[Pixel coordinate grounding data]

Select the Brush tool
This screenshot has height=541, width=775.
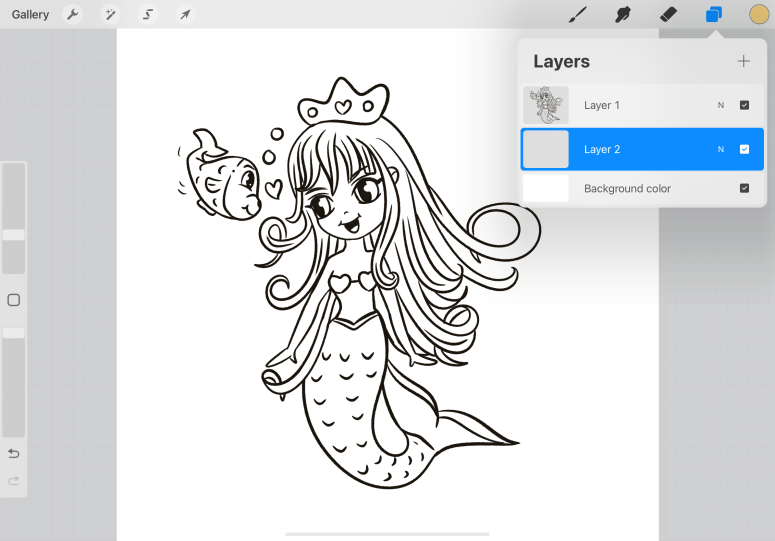tap(577, 14)
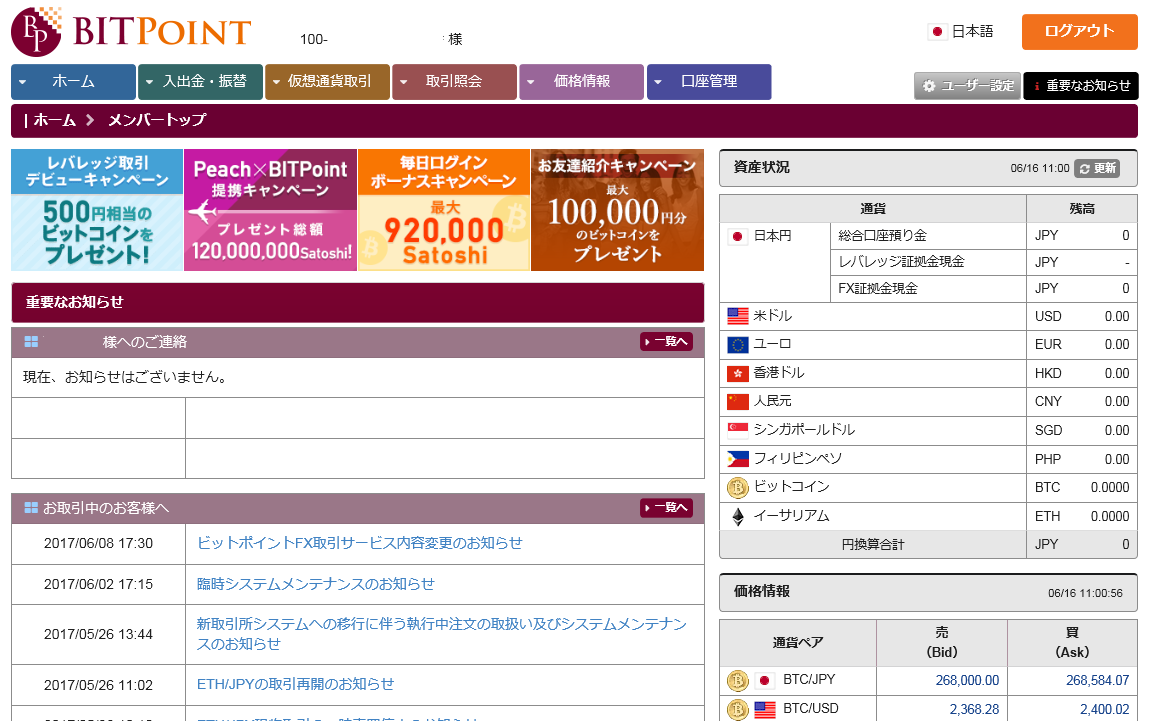1151x721 pixels.
Task: Click the Euro flag icon
Action: [738, 345]
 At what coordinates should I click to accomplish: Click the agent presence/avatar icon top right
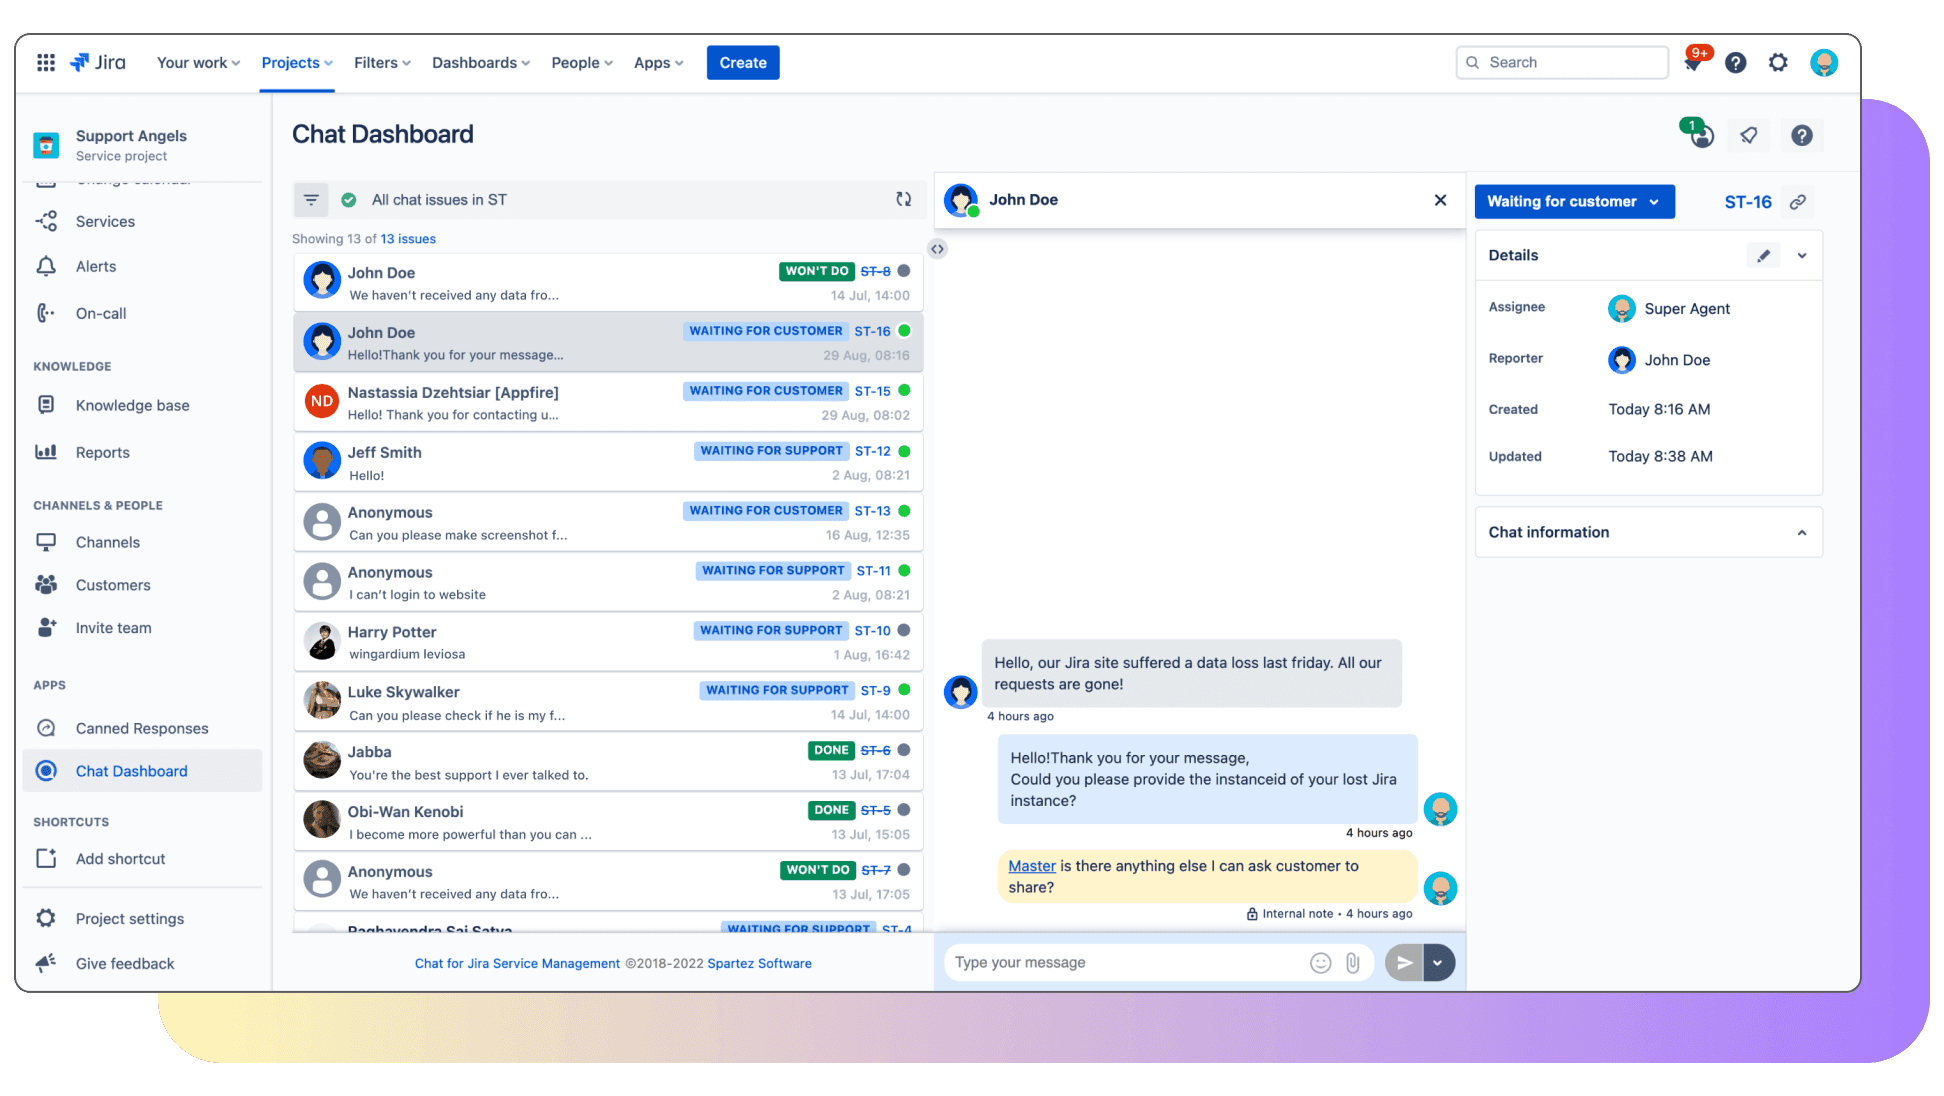point(1698,133)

WHAT THE TASK ASKS >>
Restate the data above word for word. Skip every picture.

TASK RESULT >>
Select the Brush tool
This screenshot has height=541, width=775.
tap(577, 14)
1151x721 pixels.
Task: Click the Euro flag icon
Action: [738, 345]
 At what coordinates should I click to accomplish: Click the agent presence/avatar icon top right
point(1698,133)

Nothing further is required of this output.